South African advertising executive (born c. 1956)

Kate Robertson (born c. 1956) is a South African born advertising executive who was the President of Havas Worldwide. She co-founded the charity One Young World.

==Life==
Robertson was born in about 1956 Johannesburg and she studied law at the University of Cape Town. Her early work in South Africa was selling advertising for radio before she left for Europe. She worked for shop companies before she joined the advertising company Havas Worldwide,⋅ where she was promoted to be the global president and UK chairperson.

In February 2010 the first One Young World summit was held in London. The organisation was started by herself and David Jones.

In 2015 she was awarded an honorary doctorate by Lausanne Business School.

In 2019 she and Ella Robertson created the book "'How to Make A Difference: The Definitive Guide From The World's Most Effective Activists". It included contributions from activists Bob Geldof, Emma Watson and the writer Fatima Bhutto.

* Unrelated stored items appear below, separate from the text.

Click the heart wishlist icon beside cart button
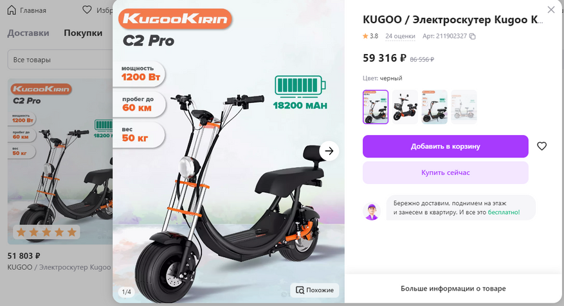Image resolution: width=564 pixels, height=306 pixels. pyautogui.click(x=541, y=146)

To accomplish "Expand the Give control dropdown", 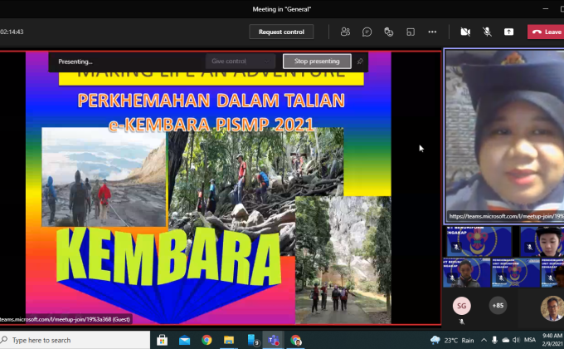I will coord(240,61).
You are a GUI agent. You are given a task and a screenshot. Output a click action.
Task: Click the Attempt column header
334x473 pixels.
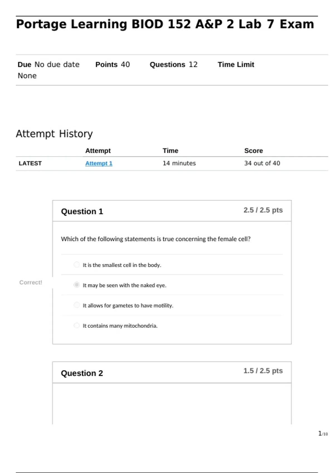click(x=98, y=151)

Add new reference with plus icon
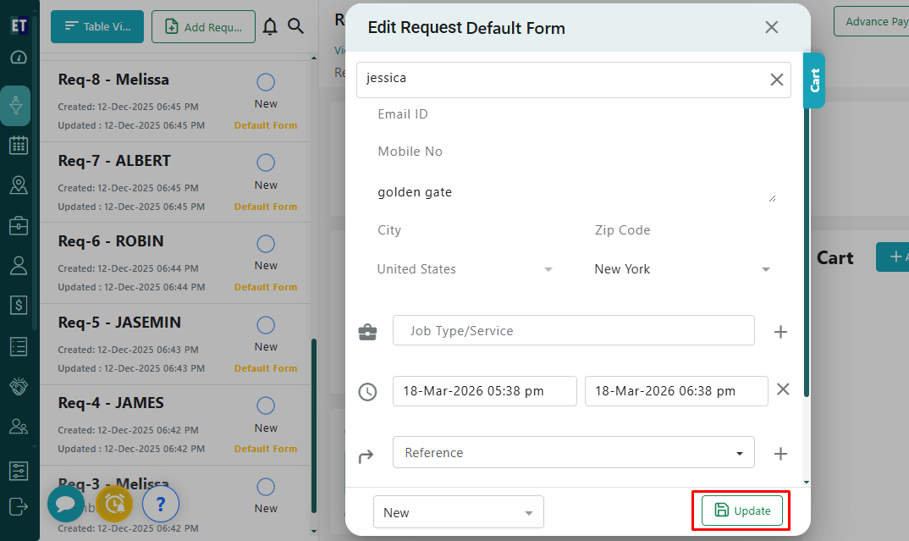[780, 454]
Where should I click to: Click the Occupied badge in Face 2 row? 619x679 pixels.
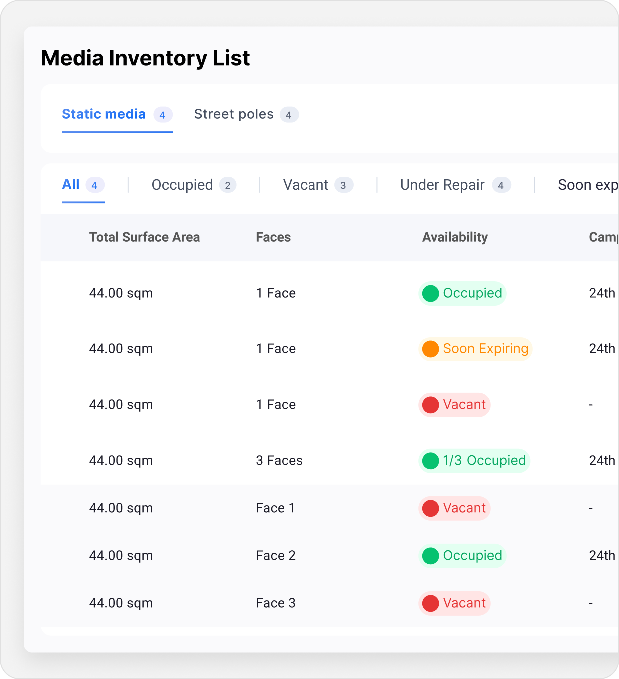(462, 556)
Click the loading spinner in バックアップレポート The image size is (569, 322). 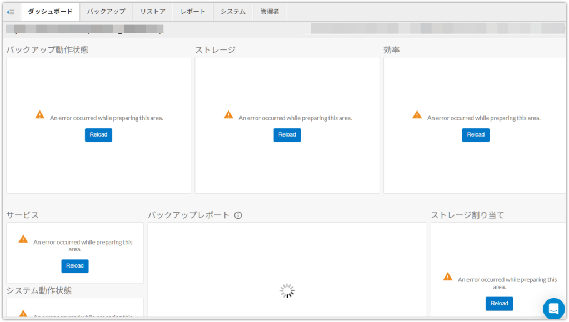(287, 290)
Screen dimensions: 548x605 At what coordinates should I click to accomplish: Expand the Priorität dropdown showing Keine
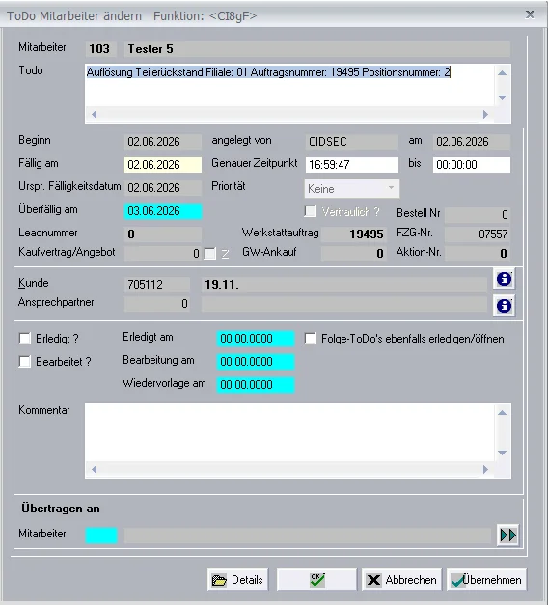(352, 189)
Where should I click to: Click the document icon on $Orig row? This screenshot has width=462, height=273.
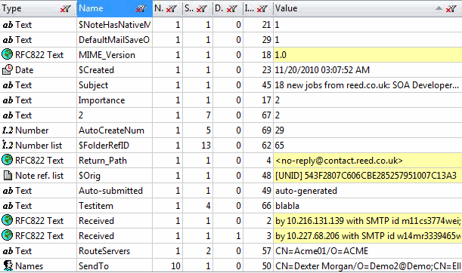(x=7, y=175)
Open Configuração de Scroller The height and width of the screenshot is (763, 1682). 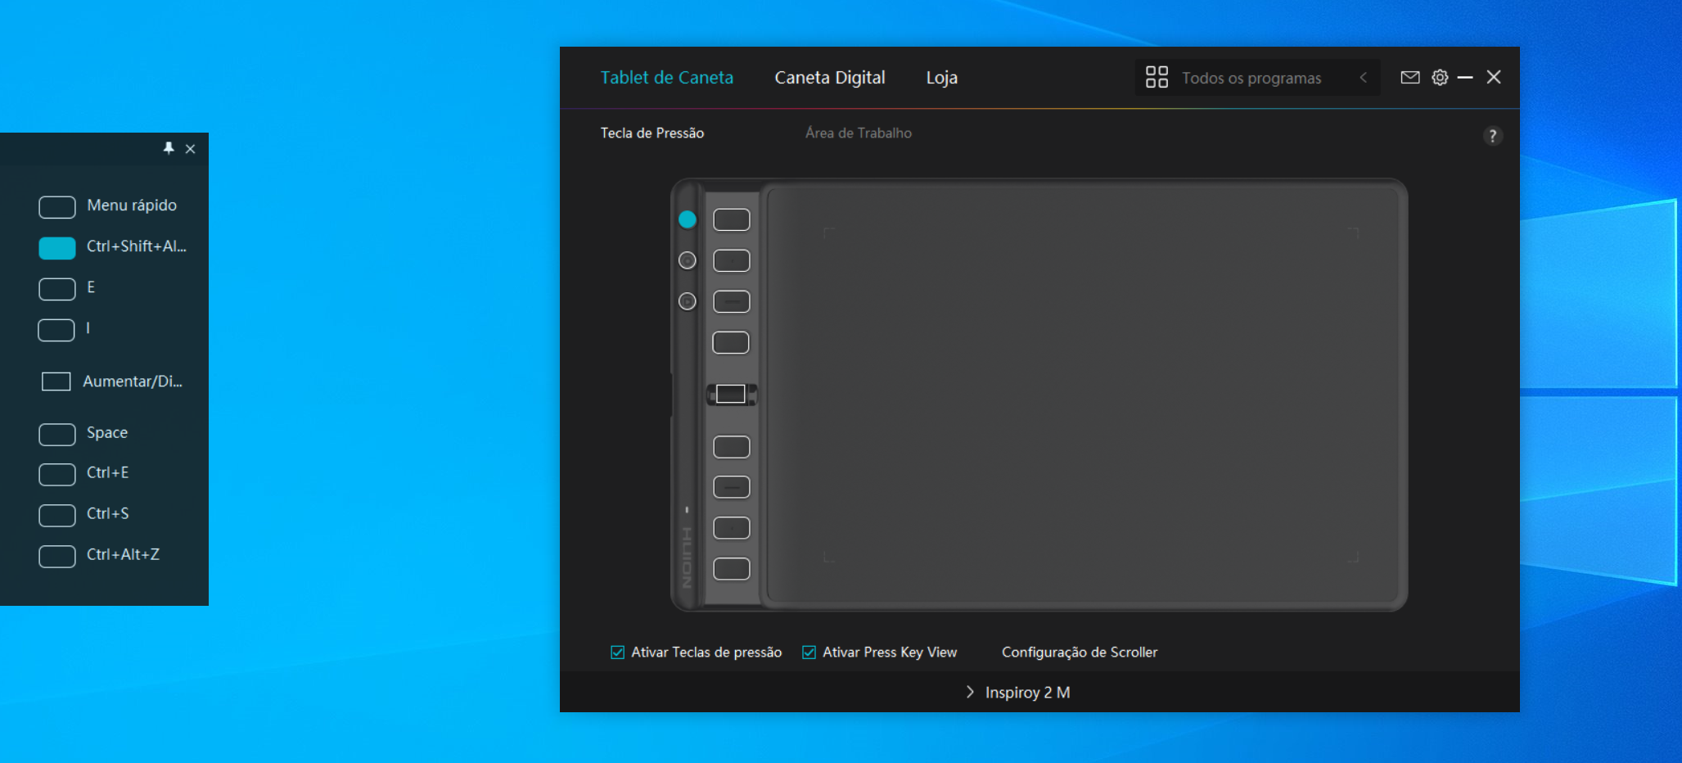click(x=1079, y=652)
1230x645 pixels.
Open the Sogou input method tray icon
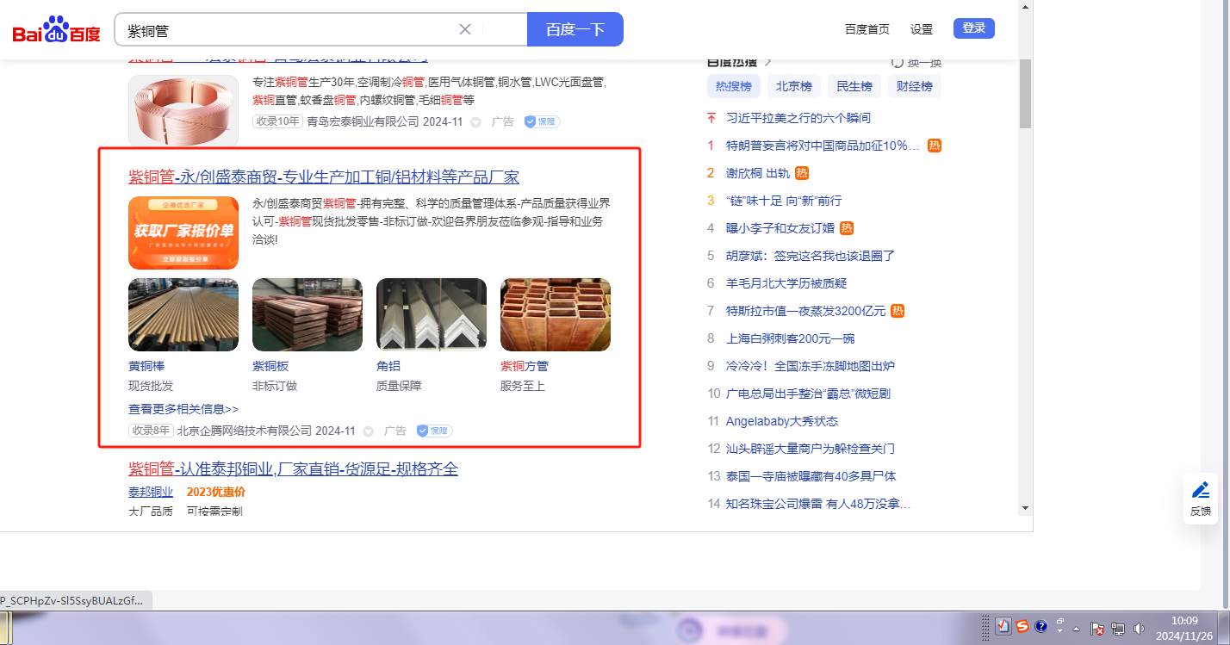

In July 2023 she resigned from the board of "One Young World" after ten years as a trustee but she remained CEO. The Charity Commission had started an enquiry after it emerged that her pay had been £440,000 over an 18 month period while her daughter Ella Robertson McKay had been paid £195,000. Nearly 30% of the charity's income of £7.5m had been £2.2m paid in salaries.